Paired with a matching green t-shirt, it turned out darling! And, she loves it!
Of course, we could not leave her 12-year-old sister out, so I made a skirt for her. Again paired with a matching green T-shirt, it was a real hit!
“For God hath not given us the spirit of fear; but of power, and of love, and of a sound mind.” II Timothy 1:7
Now that the holidays are behind me, hopefully I can get caught up on my postings!
Being the person I am, I of course make the majority of my gifts, especially for the grandkids. One of those projects was a smocked dress for my 8-year-old granddaughter. I found a darling print with deep reds (almost burgundy), greens and blues over a light beige background. I found a beige solid (with just a hint of green) perfect for the smocking. I modified a simple to-the-waist, gathered skirt dress pattern, incorporating the smocked inset into the bodice. The embroidery thread was matched to colors in the print and used in the geometric smocking pattern.
After pleating and smocking the bodice insert, it was steamed and blocked. I accented the collar, sleeves and bodice with burgundy piping.
A simple dress but ~ I love the final result, and best of all, so does my granddaughter!
“Now then we are ambassadors for Christ, as though God did beseech you by us: we pray you in Christ’s stead, be ye reconciled to God.” II Corinthians 5: 20
Three of my 7 grandkids are 7 years old and entering 2nd grade this year, two granddaughters and one grandson! I decided to make back-to-school outfits for them. For the grandson, I wanted a button-down shirt, one for warm weather and one for cooler days. I found a nice homespun cotton fabric for the long-sleeve shirt but nothing really “spoke” to me for the short-sleeve shirt.
I went to the local thrift shop and looked at the XL men’s shirts. I found a couple with suitable plaids and got them for under $5 each. Long-sleeved is best – more fabric!
When using a ready-made shirt as a fabric source, you have a couple advantages but also need to be aware of a couple adjustments. As the hem and front placket are already done for you, you can skip the front facing and hemming options. If matching a curved hem, as I did, the back is cut as two pieces. Be sure to add a seam allowance in the center back (I added 1/2″) – along the fold line. With a small plaid this seam will not be visible. Be sure to reverse the pattern for the second 1/2 back piece.
Side Note: As an offshoot of my heirloom sewing, where all seams are finished in some fashion, I try to enclose ALL seams of my projects. Especially on children clothes. I believe this is a modified French seam as it is done on the inside. I trim one seam allowance down to a scant 1/4″. I then turn the other seam allowance over and under, enclosing the raw edge. This is then top-stitched.
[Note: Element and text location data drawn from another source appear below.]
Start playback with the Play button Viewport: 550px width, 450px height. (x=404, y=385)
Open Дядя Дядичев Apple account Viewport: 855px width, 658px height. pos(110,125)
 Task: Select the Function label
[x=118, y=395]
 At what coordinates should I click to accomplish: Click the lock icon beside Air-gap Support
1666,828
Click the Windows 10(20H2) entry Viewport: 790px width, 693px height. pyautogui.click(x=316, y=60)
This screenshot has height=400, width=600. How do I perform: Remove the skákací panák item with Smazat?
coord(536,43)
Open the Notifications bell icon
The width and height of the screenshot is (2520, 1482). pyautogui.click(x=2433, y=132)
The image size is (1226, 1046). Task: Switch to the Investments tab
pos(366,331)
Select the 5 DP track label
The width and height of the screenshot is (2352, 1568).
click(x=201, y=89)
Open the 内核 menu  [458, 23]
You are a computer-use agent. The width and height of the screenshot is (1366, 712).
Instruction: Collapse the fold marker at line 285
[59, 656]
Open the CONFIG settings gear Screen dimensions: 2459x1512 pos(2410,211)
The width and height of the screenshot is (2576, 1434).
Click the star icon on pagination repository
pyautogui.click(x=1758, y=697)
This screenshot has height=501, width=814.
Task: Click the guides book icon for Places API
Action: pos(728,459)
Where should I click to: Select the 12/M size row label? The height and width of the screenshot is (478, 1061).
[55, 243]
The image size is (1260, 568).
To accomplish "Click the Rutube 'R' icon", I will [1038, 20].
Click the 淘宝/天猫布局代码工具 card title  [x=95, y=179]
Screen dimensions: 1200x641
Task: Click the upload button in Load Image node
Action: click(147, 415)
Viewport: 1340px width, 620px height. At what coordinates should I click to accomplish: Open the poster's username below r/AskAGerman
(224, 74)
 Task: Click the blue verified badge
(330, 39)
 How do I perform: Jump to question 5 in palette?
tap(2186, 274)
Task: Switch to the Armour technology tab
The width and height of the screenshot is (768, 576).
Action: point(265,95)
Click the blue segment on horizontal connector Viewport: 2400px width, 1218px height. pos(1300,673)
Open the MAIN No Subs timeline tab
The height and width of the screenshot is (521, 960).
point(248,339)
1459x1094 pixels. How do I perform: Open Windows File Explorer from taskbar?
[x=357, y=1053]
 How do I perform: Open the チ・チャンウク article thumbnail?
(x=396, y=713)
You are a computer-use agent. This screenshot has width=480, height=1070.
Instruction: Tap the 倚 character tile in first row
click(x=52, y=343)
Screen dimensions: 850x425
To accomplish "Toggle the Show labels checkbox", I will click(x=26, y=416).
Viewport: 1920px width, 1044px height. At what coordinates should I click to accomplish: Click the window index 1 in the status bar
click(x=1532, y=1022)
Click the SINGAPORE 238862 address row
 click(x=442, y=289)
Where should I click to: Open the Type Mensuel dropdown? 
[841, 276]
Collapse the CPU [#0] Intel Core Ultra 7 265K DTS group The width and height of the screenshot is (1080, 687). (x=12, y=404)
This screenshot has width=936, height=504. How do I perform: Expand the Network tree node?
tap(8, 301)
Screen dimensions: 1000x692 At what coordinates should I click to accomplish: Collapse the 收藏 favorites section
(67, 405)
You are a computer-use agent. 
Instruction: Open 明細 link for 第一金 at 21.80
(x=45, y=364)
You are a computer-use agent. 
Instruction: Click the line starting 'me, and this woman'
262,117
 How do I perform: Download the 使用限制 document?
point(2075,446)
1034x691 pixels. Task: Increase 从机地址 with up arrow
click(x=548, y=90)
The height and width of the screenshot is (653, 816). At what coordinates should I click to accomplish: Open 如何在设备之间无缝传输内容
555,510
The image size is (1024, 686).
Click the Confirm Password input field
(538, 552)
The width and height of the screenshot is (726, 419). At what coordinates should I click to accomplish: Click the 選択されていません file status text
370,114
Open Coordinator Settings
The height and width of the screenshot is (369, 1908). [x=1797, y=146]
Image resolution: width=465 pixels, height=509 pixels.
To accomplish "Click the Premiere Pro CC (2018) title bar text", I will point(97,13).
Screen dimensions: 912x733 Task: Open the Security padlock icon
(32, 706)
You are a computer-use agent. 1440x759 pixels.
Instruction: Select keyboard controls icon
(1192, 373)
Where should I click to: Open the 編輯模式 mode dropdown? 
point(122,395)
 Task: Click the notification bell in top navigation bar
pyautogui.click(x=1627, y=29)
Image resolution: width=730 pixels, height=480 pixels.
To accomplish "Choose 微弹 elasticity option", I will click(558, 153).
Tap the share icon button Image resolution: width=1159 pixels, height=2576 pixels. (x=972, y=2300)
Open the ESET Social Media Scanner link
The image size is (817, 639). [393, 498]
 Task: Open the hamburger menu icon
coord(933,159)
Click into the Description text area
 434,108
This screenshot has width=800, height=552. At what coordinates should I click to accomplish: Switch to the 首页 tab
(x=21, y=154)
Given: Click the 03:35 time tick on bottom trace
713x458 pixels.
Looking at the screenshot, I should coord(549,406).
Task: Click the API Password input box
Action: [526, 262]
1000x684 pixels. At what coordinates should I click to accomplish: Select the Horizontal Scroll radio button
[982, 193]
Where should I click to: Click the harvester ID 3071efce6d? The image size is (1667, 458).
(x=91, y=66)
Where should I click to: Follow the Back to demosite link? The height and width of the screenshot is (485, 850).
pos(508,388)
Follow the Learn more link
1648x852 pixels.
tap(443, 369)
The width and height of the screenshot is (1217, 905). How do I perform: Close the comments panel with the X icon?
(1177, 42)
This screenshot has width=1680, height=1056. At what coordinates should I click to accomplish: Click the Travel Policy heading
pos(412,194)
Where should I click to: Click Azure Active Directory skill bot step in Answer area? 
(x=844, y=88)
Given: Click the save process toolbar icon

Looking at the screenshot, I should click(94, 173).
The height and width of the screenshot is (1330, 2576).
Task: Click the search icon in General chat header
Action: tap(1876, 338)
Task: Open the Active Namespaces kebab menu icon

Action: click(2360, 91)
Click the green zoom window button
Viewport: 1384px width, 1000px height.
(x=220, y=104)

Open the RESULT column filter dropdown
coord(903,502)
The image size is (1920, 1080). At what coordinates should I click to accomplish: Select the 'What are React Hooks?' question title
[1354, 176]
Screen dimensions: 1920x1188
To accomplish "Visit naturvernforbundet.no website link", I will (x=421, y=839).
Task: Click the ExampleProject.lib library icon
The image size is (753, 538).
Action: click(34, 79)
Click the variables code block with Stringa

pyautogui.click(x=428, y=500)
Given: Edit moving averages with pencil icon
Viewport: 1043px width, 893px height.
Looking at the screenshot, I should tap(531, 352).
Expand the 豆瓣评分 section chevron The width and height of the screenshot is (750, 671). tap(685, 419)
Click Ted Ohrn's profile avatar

FYI This is the long-sleeved shirt I made with the homespun cotton.
When placing the front pattern piece, slide the pattern out the width of the seam allowance along the center front edge. Since the front placket is done already, you won’t be stitching that seam. There are also no buttonholes to make or buttons to sew on!
Cut both sleeves off at the armhole seam and lay wrong sides together.
Once the pieces are cut out, this is all that remains of the original shirt! The larger pieces went into my scrap box. I also cut off the remaining buttons for my ‘button box’.
The last adjustment is to make sure the collar goes ALL the way to the edge of the front placket. Without a front facing, you need to make sure the collar seam is covered. Either select a pattern with this feature or adjust the collar to fit.
Not bad for around $5 and a few hours of sewing!
“Fear thou not; for I am with thee: be not dismayed; for I am thy God: I will strengthen thee; yea, I will help thee; yea, I will uphold thee with the right hand of my righteousness.” Isaiah 41:10
In 2010 my son-in-law achieved the rank of Chief Petty Officer in the U.S. Navy. His group of Selectees was required to have a flag and my daughter asked me to help her make one on behalf of the selectees. This flag, actually called a GUIDON (a heraldic flag or military standard), had requirements: a certain size and specific wording. As I understand it, flags usually were made of felt or craft paper. Those who know me, know I just HAD to take it up a few notches!!! The following describes that journey!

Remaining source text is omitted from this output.